Série de questions 3

  1. Comme il y a pulvérisation de Bti à répétition d’avril à octobre à chaque année et dans certains cas depuis plus de 20 ans, que sait-on sur les possibilités de surdosage ?
  2. Des 57 espèces de moustiques recensées au Québec, combien d’espèces peut-on trouver dans les secteurs pulvérisés ?
  3. Puisque nous ne disposons pas d’un tableau exhaustif des espèces d’insectes existantes, comment statuer sur la sélectivité d’un produit dans un milieu?
  4. Si seulement 8 des 57 espèces de moustiques au Québec piquent, est-ce qu’on se trouve à détruire, avec le Bti, une majorité d’insectes non piqueurs, y compris les moucherons?
  5. Quelle quantité de nourriture renouvelable perdue cela représente-t-il pour la faune?
  6. Quels impacts cette perte de nourriture cela pourrait-il représenter sur les écosystèmes à chaque année ?
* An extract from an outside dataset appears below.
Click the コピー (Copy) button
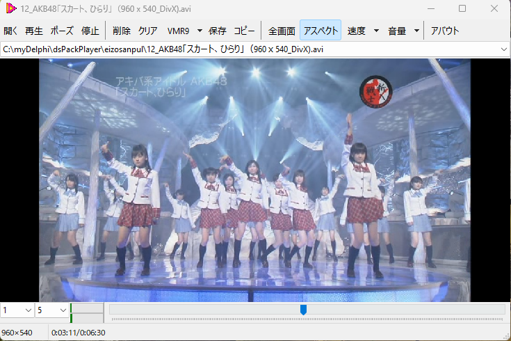 (244, 31)
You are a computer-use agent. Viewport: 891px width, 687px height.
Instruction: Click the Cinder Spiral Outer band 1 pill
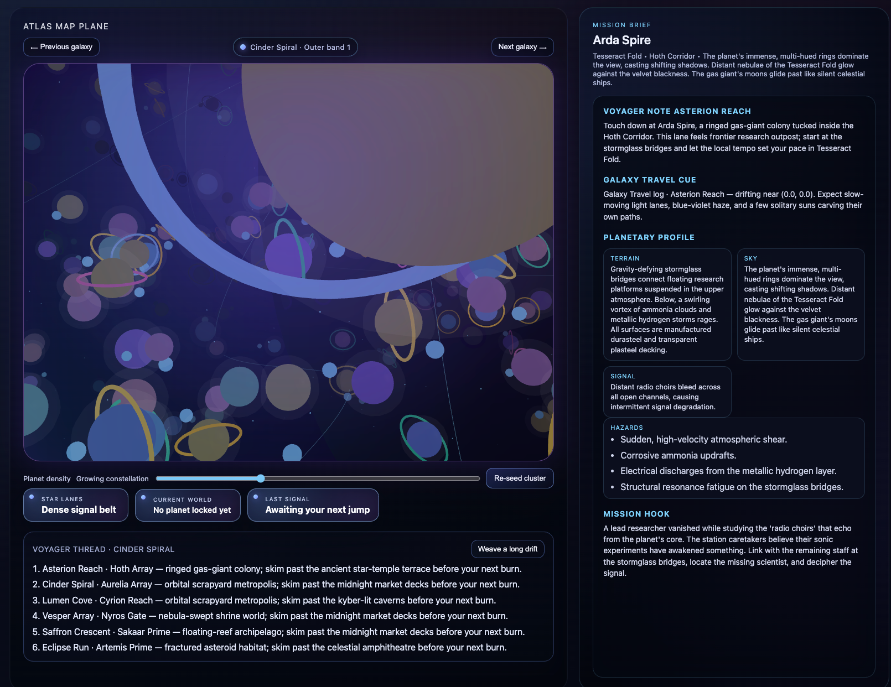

  7. Que signifie « sélectif » véritablement? Est-ce que ce terme ne devrait pas également englober toutes les espèces affaiblies ou qui disparaissent en raison de l’impact indirect du Bti?
  8. Que la disparition d’individus soit directe ou indirecte, quelle différence sur le constat final?
  9. Quelle proportion du déclin actuel des insectes dans le monde est imputable au Bti?